Exercise does not need to be boring and repetitive. Oftentimes, many people think that exercising means you have to go jogging or brisk walking daily. In fact, it is important to do a variety of exercises. Not only can it make exercise interesting, it can also help with your health! This is because different exercises target different parts of your body and levels of fitness. As we age, our body goes through many physiological changes such as an increased fat mass, a loss of muscle mass and reduced bone strength. This impacts our balance, mobility, and in extreme cases, our ability to remain independent. It is thus important to adopt a well-rounded exercise routine, so that we can continue to do the things we love.

What are the type of exercises we should do?

Exercises can be broadly classified into 3 domains based on their benefits:

  • Improve your heart health and circulation
  • These exercises can help us maintain a healthy weight. In addition, it can help with controlling our chronic conditions, such as high blood pressure, high cholesterol and diabetes. If you have a chronic condition, make sure you check with your doctor before starting any exercise programme.
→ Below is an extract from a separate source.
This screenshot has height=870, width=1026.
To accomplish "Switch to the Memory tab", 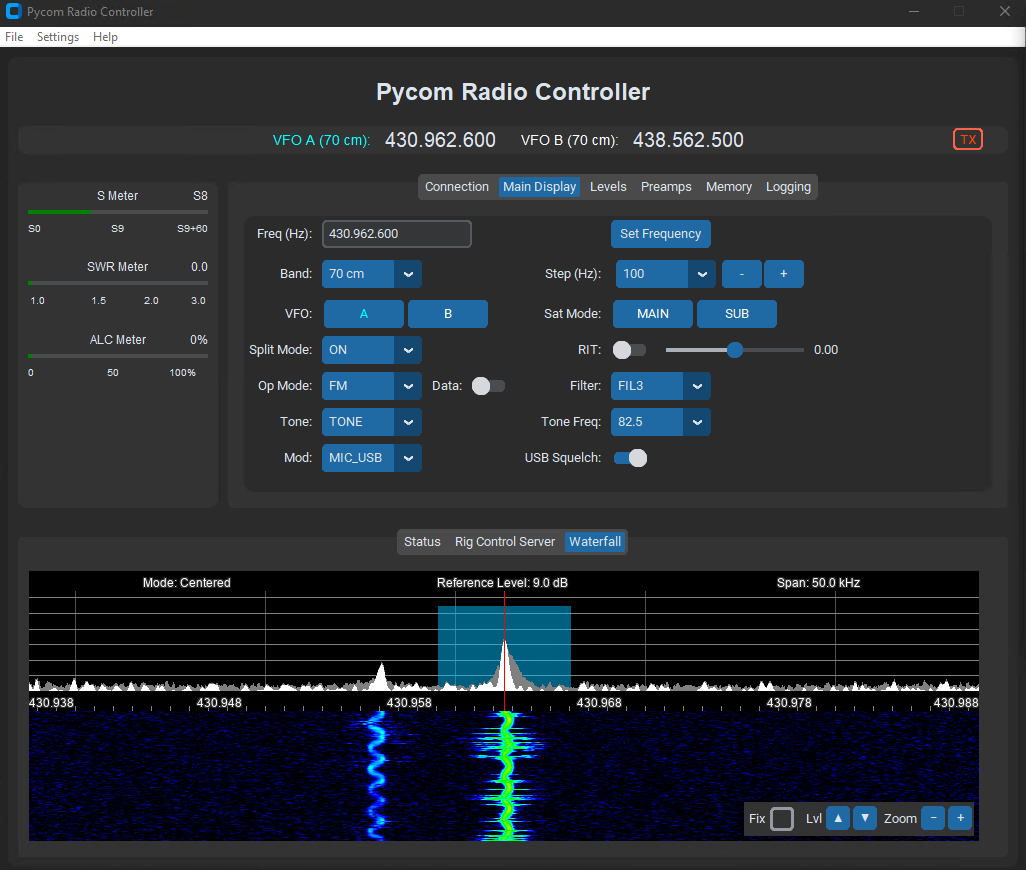I will coord(729,186).
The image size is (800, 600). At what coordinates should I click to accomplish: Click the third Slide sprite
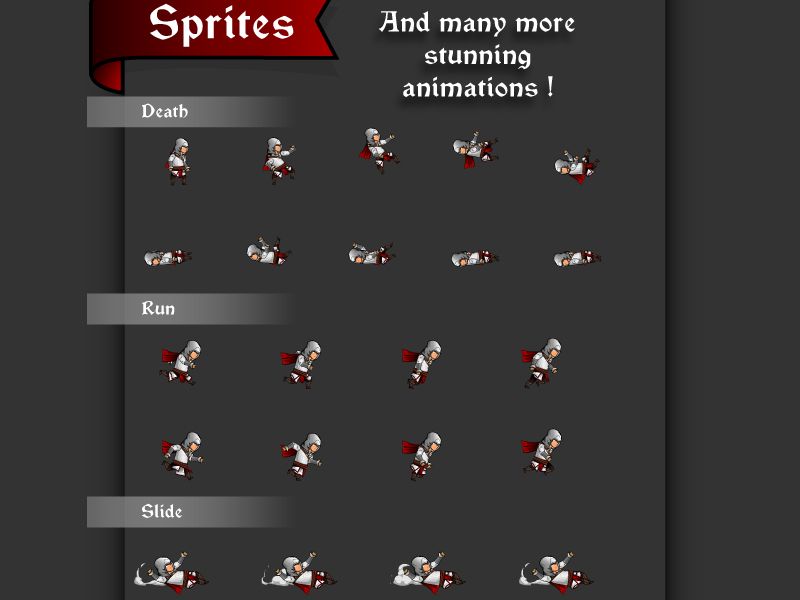click(x=429, y=573)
    Exercises include: Zumba Gold, Bokwa, Brisk Walking.

  • Strengthen your muscles and joints
  • These exercise help us grow stronger, so that we can carry our groceries and grandchildren with ease. More importantly, they help in getting rid of those pesky joint pains and stiffness.

    Try the 7 Easy Exercises! Like its name, it consists of 7 easy exercises you can do in the comfort of your home. 



    Alternative exercises: Resistance band exercises, 7 Sit Down Exercises

  • Keep your mind and body healthy
  • These exercises help us balance better, so as to reduce our risk of falls. In addition, these exercises increase our flexibility, so that we can easily reach for things on a shelf or bend when putting on our shoes. Doing such exercises can also calm our mind and help us de-stress

    Exercises include: Taichi, Health Qigong and Yoga.

    Remember, aim to do at least 150 – 300 minutes of moderate-intensity aerobic physical activity weekly. Adults, aged 50 and above, should aim to do a mix of physical activity, especially strength, balance and flexibility exercises at least 3 days a week.


Exercise regularly and exercise smart! Move it, Feel Young!


Exercise does not need to be boring. Variety is key. Reap the benefits by doing a variety of exercises, those that get your heart pumping as well as those which help you build your strength and balance. If you haven’t exercised in a while, start with walking and as you feel yourself getting fitter, try out the many exercise programmes available in the community. Take the challenge today and in no time, you’ll feel that Move It, Feel Young joy.